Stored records
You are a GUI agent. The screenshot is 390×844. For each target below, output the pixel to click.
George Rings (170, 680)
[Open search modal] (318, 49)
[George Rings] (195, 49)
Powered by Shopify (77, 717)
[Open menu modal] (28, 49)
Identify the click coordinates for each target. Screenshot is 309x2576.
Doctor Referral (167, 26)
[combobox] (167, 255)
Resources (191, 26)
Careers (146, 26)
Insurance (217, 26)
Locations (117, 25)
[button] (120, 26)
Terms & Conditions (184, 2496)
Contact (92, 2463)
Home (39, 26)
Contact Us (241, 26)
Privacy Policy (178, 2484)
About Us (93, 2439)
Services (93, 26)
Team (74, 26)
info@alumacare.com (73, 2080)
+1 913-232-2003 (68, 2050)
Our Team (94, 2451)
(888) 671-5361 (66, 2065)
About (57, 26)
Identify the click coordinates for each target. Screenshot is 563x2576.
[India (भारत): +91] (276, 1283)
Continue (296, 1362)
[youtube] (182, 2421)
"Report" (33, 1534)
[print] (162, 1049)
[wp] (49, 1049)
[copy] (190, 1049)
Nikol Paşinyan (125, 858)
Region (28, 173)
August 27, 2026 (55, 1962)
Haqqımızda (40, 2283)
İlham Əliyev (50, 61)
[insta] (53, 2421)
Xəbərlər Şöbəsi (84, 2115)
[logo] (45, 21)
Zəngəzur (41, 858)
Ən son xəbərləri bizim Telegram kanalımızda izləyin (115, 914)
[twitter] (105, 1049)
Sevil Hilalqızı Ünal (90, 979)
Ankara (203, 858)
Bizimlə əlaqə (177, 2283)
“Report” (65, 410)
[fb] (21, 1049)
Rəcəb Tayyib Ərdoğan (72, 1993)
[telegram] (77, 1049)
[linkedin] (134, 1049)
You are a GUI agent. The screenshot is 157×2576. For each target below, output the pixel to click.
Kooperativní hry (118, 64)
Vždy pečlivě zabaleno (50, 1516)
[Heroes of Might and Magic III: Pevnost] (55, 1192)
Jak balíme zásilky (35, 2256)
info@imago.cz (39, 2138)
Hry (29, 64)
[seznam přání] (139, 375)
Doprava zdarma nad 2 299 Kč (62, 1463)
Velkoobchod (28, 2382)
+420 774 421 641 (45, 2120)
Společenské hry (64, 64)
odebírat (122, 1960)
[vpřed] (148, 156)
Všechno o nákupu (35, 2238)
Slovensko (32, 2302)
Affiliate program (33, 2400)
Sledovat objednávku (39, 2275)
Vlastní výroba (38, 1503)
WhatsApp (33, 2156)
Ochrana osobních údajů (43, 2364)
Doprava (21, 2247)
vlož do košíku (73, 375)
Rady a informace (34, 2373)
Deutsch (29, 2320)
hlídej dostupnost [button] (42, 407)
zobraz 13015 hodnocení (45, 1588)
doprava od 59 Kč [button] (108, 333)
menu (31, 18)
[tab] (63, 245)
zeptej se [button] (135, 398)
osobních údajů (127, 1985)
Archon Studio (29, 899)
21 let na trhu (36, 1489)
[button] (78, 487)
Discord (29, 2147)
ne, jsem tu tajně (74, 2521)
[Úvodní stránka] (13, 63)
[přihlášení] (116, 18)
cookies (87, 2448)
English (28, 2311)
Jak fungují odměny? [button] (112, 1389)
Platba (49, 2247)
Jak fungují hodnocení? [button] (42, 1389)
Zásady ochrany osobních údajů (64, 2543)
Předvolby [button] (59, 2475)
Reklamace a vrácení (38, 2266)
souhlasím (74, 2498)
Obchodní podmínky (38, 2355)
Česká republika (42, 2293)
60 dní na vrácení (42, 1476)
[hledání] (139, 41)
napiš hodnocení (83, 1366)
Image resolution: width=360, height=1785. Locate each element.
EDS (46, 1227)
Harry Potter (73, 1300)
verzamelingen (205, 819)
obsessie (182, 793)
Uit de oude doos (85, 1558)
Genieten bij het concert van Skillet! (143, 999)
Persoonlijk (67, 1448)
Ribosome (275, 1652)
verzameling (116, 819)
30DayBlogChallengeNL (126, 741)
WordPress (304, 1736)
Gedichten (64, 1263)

§ **Exercise**:
Using the data above, reproduce exactly the lines between those holding "Archon Studio (29, 899)" and "Zásady ochrany osobních údajů (64, 2543)", inclusive, and no others.

§ **Task answer**:
Archon Studio (29, 899)
21 let na trhu (36, 1489)
[button] (78, 487)
Discord (29, 2147)
ne, jsem tu tajně (74, 2521)
[Úvodní stránka] (13, 63)
[přihlášení] (116, 18)
cookies (87, 2448)
English (28, 2311)
Jak fungují odměny? [button] (112, 1389)
Platba (49, 2247)
Jak fungují hodnocení? [button] (42, 1389)
Zásady ochrany osobních údajů (64, 2543)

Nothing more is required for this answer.